### Task instructions:
Only the lines from the one containing "How do I perform: Click" through the final line below belong in the output, copied exactly and without pictures.

━━━━━ Data shown

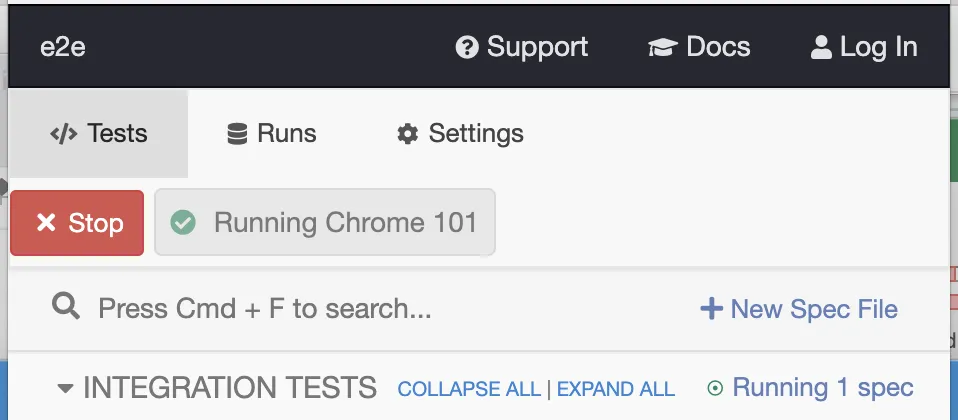Switch to the Runs tab
The image size is (958, 420).
[x=272, y=134]
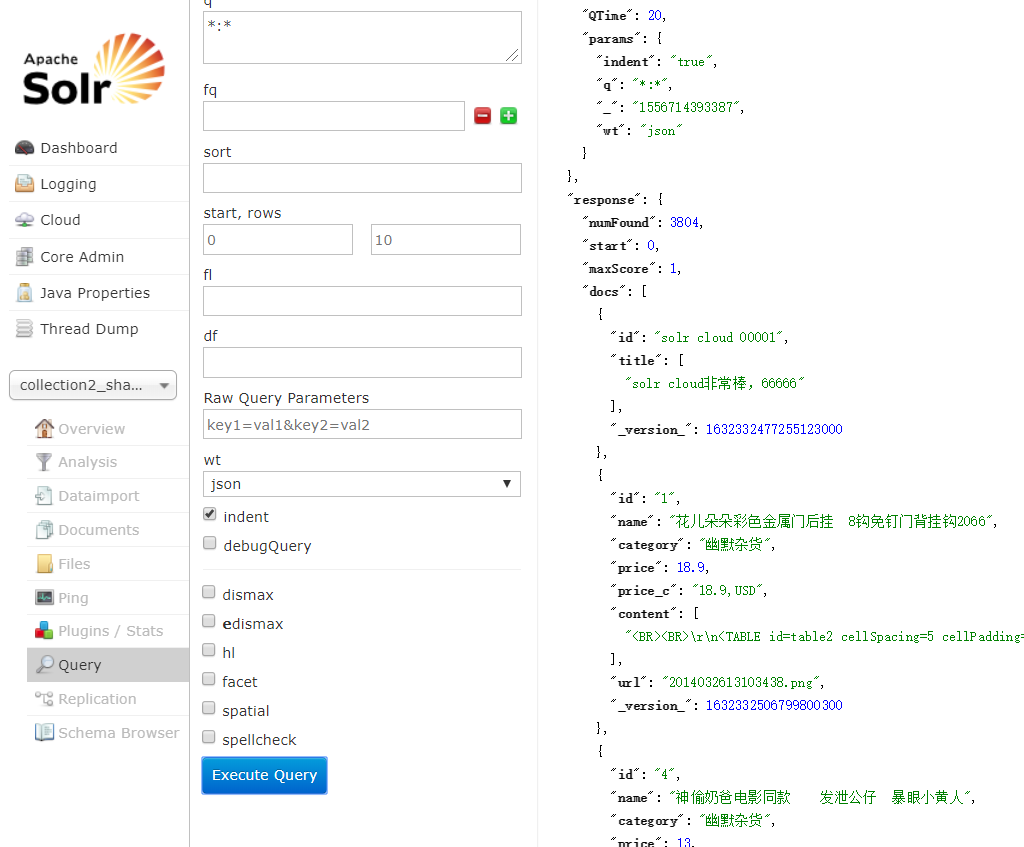Turn on the spellcheck option
Screen dimensions: 1024x847
(209, 740)
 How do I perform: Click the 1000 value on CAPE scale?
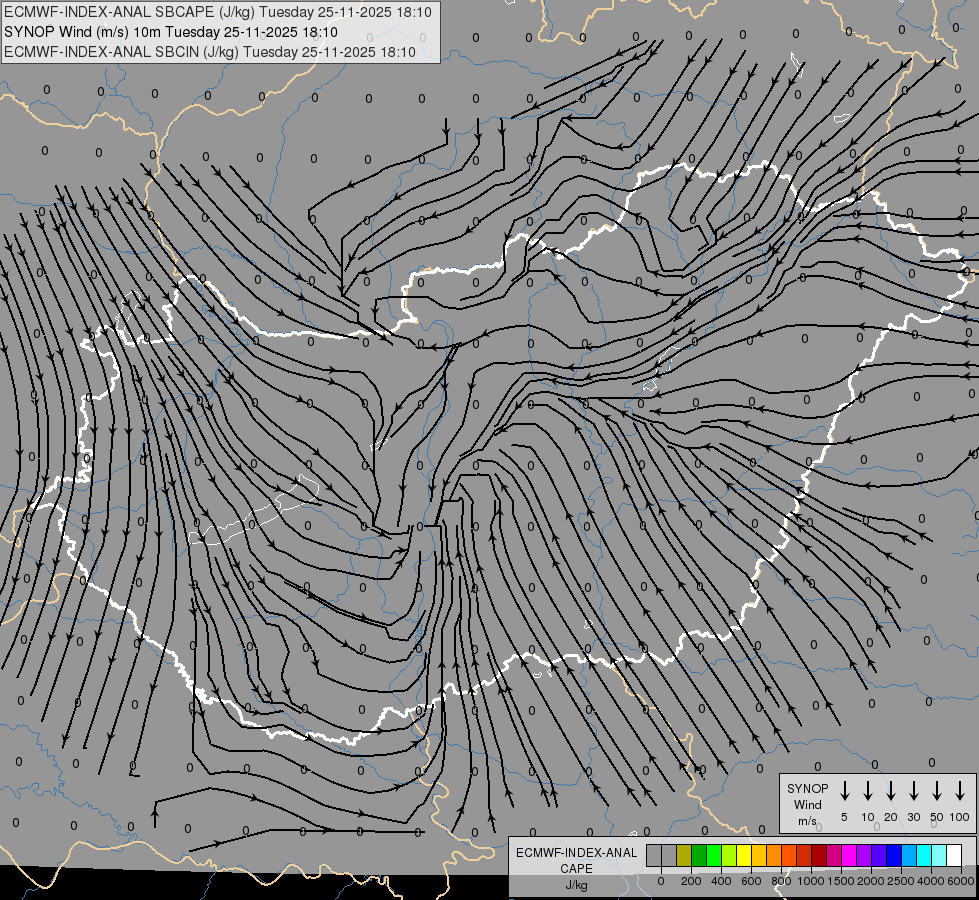[x=811, y=881]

━━━━━━━━━━

### Task response:
 How do I perform: Click the 1000 value on CAPE scale?
[x=811, y=881]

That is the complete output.